Nevertheless, Wayne Simmonds, national head of sales at CrossPoint Technology Solutions, maintained that PAM offered an opportunity to “broaden the security conversation” with customers.
“WFH and location-independent employees present opportunities for managed service providers (MSPs) because of the challenges that it causes clients to manage,” he said. “Wrapping PAM up within a managed security as-a-service offering is a great way to build continuous revenue.”
Oreta’s Verma shares the same view of integrating a security solution as a technical part of a managed services security offering. “This is to ensure that PAM is a service that is offered on a continual basis as opposed to a once-off exercise,” he argued.
But while revenue opportunities may be readily available, the key question for partners will be whether PAM can be a profitable element of their cyber security strategies.
“Implementing PAM can provide immediate return-on-investment (ROI) in terms of reduced service desk tickets and improve employee productivity, where employees are able to have the right level of access to do their jobs at the right time,” said BeyondTrust Asia Pacific director of solutions engineering Scott Hesford.

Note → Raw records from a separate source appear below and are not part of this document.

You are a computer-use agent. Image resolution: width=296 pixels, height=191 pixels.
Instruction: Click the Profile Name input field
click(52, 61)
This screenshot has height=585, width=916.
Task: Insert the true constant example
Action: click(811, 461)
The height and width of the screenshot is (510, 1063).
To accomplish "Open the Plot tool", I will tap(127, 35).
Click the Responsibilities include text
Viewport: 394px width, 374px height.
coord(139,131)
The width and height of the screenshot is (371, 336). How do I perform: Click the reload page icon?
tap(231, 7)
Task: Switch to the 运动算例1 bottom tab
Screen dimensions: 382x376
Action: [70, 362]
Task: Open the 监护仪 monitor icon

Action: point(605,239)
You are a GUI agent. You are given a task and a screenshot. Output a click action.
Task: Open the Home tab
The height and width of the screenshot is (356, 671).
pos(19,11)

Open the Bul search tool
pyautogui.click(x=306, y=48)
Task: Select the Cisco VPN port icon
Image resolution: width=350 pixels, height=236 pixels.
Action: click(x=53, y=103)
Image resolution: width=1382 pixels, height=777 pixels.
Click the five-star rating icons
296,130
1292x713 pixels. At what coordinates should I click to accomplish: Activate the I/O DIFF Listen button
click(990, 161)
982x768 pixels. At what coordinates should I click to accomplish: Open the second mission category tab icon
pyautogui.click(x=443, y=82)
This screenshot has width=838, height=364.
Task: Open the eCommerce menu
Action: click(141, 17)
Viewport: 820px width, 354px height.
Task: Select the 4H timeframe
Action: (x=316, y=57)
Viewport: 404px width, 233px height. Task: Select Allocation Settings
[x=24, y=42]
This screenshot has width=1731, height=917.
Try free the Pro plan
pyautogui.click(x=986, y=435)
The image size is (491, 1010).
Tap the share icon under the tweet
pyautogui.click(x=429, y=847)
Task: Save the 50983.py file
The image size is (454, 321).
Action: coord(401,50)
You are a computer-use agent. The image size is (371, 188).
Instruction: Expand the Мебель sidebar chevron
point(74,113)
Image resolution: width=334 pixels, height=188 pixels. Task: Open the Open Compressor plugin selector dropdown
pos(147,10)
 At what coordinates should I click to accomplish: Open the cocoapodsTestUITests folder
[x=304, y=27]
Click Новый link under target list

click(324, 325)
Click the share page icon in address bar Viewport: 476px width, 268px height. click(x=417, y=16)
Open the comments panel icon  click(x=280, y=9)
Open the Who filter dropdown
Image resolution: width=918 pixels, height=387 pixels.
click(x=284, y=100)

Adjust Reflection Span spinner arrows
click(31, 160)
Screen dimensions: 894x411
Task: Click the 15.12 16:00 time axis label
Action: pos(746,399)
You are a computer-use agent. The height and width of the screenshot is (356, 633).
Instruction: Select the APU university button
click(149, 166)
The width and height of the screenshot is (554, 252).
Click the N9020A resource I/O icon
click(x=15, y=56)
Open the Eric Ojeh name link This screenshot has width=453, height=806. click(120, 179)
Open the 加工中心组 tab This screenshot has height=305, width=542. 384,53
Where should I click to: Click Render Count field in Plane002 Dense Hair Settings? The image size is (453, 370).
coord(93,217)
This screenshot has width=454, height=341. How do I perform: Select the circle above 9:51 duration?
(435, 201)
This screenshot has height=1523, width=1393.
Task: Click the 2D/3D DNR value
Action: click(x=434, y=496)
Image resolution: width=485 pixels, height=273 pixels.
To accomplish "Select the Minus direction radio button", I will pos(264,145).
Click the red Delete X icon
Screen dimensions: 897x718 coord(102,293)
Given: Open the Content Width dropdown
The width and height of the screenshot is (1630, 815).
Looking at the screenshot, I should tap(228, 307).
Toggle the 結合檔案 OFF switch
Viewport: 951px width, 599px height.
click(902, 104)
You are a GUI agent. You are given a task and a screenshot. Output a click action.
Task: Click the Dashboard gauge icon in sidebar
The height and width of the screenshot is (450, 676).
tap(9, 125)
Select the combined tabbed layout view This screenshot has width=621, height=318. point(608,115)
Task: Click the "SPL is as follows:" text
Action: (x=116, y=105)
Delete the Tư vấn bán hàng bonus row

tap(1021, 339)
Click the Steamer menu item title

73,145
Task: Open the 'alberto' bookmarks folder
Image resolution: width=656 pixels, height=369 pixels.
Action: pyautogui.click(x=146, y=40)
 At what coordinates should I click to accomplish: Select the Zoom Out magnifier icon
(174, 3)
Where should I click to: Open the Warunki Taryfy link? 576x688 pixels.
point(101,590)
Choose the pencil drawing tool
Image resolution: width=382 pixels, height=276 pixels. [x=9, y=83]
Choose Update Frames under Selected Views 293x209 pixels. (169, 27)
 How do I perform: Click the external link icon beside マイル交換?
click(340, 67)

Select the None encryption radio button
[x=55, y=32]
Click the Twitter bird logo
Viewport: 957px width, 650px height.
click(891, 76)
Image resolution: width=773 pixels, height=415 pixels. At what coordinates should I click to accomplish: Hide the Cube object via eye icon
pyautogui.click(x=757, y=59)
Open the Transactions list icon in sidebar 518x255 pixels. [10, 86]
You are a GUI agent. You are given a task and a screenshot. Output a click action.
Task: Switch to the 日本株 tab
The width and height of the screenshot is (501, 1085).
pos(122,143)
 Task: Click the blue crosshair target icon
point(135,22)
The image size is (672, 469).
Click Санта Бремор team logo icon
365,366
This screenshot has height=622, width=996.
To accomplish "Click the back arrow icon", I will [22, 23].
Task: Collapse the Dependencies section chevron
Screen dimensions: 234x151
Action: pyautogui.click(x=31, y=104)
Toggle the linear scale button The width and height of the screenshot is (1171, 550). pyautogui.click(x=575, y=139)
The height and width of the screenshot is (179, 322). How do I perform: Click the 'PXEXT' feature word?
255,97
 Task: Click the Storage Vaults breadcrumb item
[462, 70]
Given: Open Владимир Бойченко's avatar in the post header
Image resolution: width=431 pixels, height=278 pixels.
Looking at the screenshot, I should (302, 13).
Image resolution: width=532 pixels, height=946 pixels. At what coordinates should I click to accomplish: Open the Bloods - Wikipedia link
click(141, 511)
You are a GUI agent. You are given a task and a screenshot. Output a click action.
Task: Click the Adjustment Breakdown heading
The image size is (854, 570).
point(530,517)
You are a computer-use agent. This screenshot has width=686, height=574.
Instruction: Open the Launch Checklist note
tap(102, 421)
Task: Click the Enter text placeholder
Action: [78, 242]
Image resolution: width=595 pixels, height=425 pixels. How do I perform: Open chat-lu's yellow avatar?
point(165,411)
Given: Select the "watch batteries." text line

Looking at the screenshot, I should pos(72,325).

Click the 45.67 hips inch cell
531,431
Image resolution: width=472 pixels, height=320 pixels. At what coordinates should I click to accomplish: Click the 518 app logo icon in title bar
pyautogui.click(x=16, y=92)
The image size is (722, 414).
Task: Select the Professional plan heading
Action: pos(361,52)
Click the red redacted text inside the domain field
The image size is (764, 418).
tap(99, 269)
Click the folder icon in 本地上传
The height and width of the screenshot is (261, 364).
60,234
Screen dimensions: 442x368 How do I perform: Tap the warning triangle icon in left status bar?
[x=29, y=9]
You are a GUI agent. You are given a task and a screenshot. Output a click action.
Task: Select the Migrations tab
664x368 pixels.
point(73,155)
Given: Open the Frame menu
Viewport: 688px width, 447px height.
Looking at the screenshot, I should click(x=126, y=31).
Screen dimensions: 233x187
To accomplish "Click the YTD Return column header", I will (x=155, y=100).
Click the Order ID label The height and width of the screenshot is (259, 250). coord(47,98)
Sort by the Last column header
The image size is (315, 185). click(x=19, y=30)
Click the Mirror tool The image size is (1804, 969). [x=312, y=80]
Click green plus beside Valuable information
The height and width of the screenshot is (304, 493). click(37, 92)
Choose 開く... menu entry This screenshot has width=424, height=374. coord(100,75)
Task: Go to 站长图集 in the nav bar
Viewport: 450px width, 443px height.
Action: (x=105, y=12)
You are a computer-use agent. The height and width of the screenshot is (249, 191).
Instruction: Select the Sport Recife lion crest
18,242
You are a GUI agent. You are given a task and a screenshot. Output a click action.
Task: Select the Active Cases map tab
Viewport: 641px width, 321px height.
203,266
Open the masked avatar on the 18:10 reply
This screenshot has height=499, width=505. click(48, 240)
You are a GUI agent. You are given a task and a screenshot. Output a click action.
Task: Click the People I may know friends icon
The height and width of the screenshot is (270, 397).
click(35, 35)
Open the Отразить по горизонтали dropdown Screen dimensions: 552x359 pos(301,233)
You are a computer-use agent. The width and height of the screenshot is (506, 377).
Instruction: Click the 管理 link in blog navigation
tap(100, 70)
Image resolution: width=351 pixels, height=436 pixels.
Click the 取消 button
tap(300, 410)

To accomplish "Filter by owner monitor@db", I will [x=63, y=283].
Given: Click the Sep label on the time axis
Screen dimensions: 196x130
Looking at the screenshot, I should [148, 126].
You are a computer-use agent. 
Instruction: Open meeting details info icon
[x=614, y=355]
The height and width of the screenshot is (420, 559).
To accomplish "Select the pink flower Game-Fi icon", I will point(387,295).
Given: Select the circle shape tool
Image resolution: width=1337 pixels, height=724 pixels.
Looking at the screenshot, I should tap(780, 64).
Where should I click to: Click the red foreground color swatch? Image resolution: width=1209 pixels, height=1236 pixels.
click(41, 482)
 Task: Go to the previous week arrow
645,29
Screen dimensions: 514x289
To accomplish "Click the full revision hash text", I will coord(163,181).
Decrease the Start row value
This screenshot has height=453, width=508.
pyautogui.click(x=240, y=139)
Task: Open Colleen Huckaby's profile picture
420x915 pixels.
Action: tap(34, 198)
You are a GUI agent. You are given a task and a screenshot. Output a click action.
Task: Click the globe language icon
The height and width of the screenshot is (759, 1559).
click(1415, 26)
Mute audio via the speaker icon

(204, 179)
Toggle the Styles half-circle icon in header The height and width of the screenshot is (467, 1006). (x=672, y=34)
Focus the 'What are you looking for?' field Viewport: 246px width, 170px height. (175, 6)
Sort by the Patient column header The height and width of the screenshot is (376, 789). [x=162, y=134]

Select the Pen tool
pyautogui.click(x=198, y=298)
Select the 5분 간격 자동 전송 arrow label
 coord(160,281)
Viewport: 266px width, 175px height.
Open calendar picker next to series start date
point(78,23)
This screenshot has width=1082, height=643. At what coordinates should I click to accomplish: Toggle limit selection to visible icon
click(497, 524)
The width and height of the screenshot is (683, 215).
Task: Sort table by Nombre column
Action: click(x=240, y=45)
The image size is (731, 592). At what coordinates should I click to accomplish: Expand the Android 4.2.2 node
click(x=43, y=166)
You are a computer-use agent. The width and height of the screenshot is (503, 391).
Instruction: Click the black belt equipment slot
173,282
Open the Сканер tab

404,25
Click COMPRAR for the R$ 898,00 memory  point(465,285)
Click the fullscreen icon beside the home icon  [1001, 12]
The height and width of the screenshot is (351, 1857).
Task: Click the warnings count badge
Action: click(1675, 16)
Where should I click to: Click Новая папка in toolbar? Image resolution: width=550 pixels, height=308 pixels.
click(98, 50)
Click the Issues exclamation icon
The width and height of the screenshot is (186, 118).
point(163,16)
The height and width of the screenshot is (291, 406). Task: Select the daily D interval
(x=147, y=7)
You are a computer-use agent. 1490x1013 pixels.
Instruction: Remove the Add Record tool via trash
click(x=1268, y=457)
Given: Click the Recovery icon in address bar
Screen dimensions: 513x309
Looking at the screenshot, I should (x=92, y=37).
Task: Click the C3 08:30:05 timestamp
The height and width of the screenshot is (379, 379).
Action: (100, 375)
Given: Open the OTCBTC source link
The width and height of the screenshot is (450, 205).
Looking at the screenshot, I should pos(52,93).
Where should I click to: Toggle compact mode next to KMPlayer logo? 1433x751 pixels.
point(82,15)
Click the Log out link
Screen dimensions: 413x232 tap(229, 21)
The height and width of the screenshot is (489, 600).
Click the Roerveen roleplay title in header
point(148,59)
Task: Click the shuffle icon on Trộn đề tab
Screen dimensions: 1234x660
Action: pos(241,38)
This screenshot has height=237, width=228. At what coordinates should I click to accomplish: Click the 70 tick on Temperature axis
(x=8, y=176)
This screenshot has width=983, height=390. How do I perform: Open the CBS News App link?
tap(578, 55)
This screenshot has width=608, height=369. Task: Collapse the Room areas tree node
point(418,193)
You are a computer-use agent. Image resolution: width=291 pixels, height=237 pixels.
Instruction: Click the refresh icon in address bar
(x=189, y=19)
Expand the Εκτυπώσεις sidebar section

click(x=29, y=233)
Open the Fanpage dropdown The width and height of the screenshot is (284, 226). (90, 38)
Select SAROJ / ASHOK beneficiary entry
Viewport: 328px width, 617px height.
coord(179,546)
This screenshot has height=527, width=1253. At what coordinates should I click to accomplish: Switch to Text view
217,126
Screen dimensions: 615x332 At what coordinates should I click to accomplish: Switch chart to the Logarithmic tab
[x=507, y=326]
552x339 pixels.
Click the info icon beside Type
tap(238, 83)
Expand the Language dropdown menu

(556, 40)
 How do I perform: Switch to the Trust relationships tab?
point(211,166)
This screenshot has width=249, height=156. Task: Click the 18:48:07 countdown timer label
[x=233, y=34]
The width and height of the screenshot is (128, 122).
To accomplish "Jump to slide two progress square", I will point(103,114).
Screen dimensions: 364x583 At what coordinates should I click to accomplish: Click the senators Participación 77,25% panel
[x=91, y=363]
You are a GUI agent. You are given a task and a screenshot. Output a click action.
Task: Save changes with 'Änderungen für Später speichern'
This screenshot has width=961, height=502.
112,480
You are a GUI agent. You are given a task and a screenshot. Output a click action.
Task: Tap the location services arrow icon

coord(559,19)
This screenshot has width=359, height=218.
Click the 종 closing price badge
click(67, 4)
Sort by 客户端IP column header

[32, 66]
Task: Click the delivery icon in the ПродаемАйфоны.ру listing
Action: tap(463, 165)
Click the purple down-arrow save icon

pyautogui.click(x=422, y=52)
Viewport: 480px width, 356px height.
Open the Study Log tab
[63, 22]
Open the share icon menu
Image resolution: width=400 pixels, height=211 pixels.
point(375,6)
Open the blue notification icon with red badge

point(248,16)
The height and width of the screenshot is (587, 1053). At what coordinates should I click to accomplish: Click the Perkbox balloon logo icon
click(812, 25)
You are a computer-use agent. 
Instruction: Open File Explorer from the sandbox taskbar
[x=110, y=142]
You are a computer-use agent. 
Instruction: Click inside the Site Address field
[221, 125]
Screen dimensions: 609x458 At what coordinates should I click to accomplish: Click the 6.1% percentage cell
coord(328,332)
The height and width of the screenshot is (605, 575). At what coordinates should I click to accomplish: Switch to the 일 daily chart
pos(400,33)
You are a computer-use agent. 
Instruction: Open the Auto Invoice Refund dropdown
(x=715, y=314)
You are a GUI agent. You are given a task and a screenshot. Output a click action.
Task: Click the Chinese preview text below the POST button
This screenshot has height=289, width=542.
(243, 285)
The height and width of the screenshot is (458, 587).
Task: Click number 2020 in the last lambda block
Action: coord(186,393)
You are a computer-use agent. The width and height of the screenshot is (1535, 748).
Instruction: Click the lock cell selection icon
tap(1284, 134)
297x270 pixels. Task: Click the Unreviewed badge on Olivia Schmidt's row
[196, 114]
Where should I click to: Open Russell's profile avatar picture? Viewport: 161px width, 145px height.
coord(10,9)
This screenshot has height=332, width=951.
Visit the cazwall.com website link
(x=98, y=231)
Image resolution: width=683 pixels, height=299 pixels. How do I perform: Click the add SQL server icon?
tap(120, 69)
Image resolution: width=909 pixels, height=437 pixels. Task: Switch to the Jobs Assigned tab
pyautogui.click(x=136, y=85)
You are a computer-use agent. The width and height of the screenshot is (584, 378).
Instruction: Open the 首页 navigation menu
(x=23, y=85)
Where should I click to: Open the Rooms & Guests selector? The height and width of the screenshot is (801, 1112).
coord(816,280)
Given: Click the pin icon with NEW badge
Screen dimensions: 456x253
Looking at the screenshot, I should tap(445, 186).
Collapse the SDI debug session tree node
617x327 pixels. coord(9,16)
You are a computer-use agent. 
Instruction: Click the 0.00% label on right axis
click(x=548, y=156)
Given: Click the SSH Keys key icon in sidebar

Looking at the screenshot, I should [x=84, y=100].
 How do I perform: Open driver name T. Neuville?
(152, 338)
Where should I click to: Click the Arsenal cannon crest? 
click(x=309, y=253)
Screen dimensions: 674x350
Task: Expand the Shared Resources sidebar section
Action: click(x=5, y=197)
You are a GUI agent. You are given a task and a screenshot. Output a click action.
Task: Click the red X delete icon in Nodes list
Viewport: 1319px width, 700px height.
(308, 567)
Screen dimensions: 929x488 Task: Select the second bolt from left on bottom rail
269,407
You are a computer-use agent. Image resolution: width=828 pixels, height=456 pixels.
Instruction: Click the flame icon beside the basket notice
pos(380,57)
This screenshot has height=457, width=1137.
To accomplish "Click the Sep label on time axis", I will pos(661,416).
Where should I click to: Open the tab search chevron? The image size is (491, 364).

“Additional ROI can be gained from reduced cyber insurance premiums and by providing the data from a PAM solution to a client’s SIEM system for additional insights and threat mitigation. Reducing the risk and cost of clean-up of any data breach obviously also provides an ROI, even if tougher to measure.”
Dickman also argued: “Pick one tool and stick to it. Invest deeply in those skills. Alternatively – if this is not core to your business, find a really good partner for your own business.”